On the Disillusioning Revelations about Terence Mckenna
After a dark mushroom trip in the 80s Terence never took mushrooms again, and only rarely and reluctantly did any psychedelic stronger than weed. Meanwhile, in public he was encouraging others to take “the heroic dose” etc.
Written by Jonathon Zap
I’m still processing the revelations about Terence which so far have increased my sense of the complexity of the man and increased my fascination with his enigmatic character. Jung once said, “The larger the man, the larger the shadow.” and no doubt 6’6″ Jung, who had an often brutal personality, hoped the aphoristic principle would be applied to him. I can imagine Terence, who always revered Marshall McLuhan, rationalizing that the “messenger was the message” and therefore that he was justified in making his public persona an edited performance art that combined authentic and inauthentic elements. Although my love and fascination with Terence is increased by the revelation, I don’t feel a need to gloss over it in a hagiographical blur of idealization either.
Shadow material, in my experience, is often the most revelatory. To mine the depth of meaning offered by this revelation, however, we need to step through the thousand petaled chrysanthemum, brush aside the self-transforming machine elves and their Faberge egg like creations for a moment and take an unflinching look at the shadow side.
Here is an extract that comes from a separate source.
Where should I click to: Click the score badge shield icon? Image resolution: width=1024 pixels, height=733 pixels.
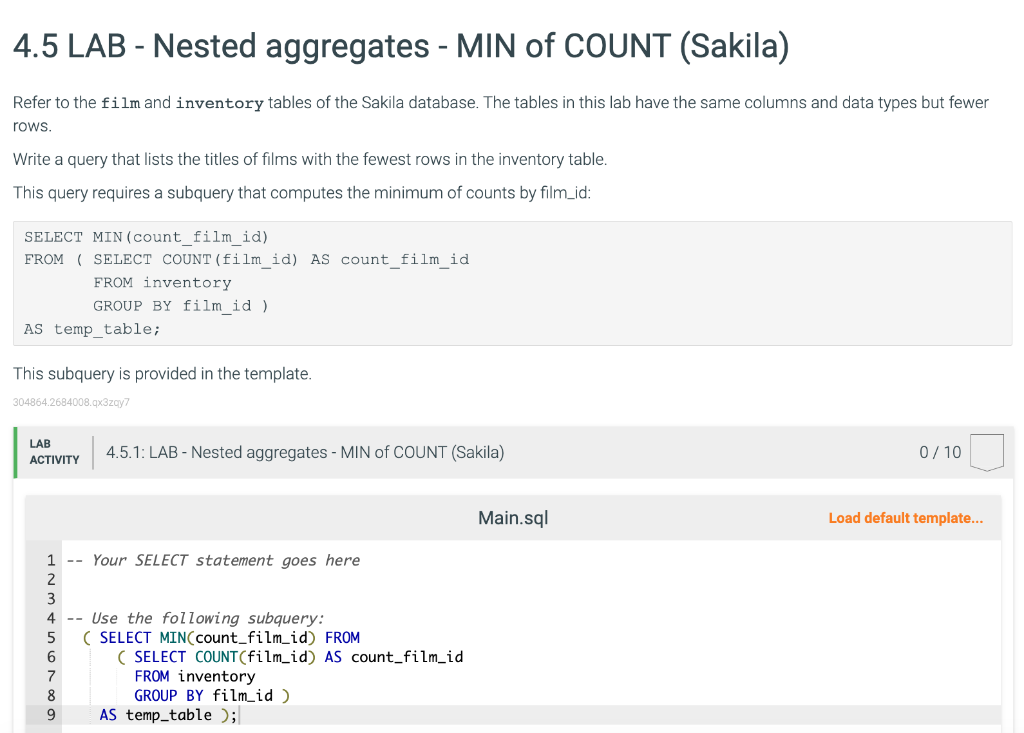coord(987,452)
First, it seems so appropriate that 2012, which so far has not been apocalyptic in either the conventional sense or in revelatory sense that the etymology of the word implies, would at least give us a somewhat dark revelation about the “man of 2012.” The timing is perfect and works with the sense of Terence’s life as performance art with a new act being revealed twelve years after he leaves the stage. When your life is performance art, and you really are inspired as Terence certainly was, you should expect that the performance will be beyond your control. Since Terence was such a great bard whose eloquence and story telling ability shimmered with alchemical brilliance, it is warranted to view the arc of his public life as a story structure with a key denouement delayed till 2012.
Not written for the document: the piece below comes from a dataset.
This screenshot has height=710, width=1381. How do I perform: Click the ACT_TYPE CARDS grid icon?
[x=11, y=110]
To appreciate the depth of the denouement, however, we first need to look at it in an unflattering light. Imagine this analogy—a celebrity is the official spokesperson for a neuropharmaceutical, say an antidepressant, and for years he extols its virtues and talks every chance he gets about how it changed his life. Prospective customers are urged to take it in heroic doses. Human evolution may depend on it. The endorser, however, fails to mention that a dozen years ago, the last time he took it, it sent him into a bout of suicidal despair. Since most of us don’t like big pharma and its celebrity spokespersons we wouldn’t hesitate to call such a person a liar and a hypocrite. If the spokesperson then died of a prozac-shaped brain tumor we might even call it poetic justice. (according the article, Terence’s fatal brain tumor was mushroom-shaped).
Although I’ve praised Terence, and continue to, as a visionary genius in a number of writings, I’ve also pointed out a flaw in his approach to esoteric research in those same writings. I pointed out some of the flaws in his reality testing to Terence’s face on a few occasions and he responded to my challenges graciously and in a way that showed his large character and capacity for self-criticism. Terence, like so many, underestimated the trickster side of the unconscious. Even though he described the trickster nature of the self-transforming machine elves, he didn’t quite realize that the voice of a mushroom goddess speaking in his head should be taken with as many grains of salt as the voice of God the Father speaking in the head of George W. Bush. This is why Timewave 2000 became his obsessive Bête noire. In the last public talk I ever saw him give, in Denver, about a year before he passed, Terrence said that if Timewave turned out to be wrong he would spend the next twenty years of his life trying to figure out why. As it turned out, he didn’t have those twenty years, but we do, and we need to integrate this other side of his character into everything he represents.
If you underestimate the trickster side of the unconscious you get tricked and especially you fall into the principle I coined years ago: “Wherever you cast your obsessive attention, there shall you find weird patterning.” Conspiracy types are especially prone to falling prey to this effect, which is rife in every area of esoteric research. Also, if you gain access to the energetic contents of the collective unconscious you are likely to have ego inflation, and will feel filled with a sense of special destiny, a sense of messianic purpose and a feverish desire to proselytize. Typically you will find that the gods and mystical forces seem to endorse your sexual agenda. Terence’s final mushroom experience, however, was humbling and disenchanting and perhaps that helped him to avoid some of those excesses.
If you underestimate the trickster side of the unconscious, if you think every synchronicity is a divine revelation, than you become tricked and ultimately you become a trickster. The archetype you didn’t understand and integrate functions in you as an autonomous complex and you trick yourself and others.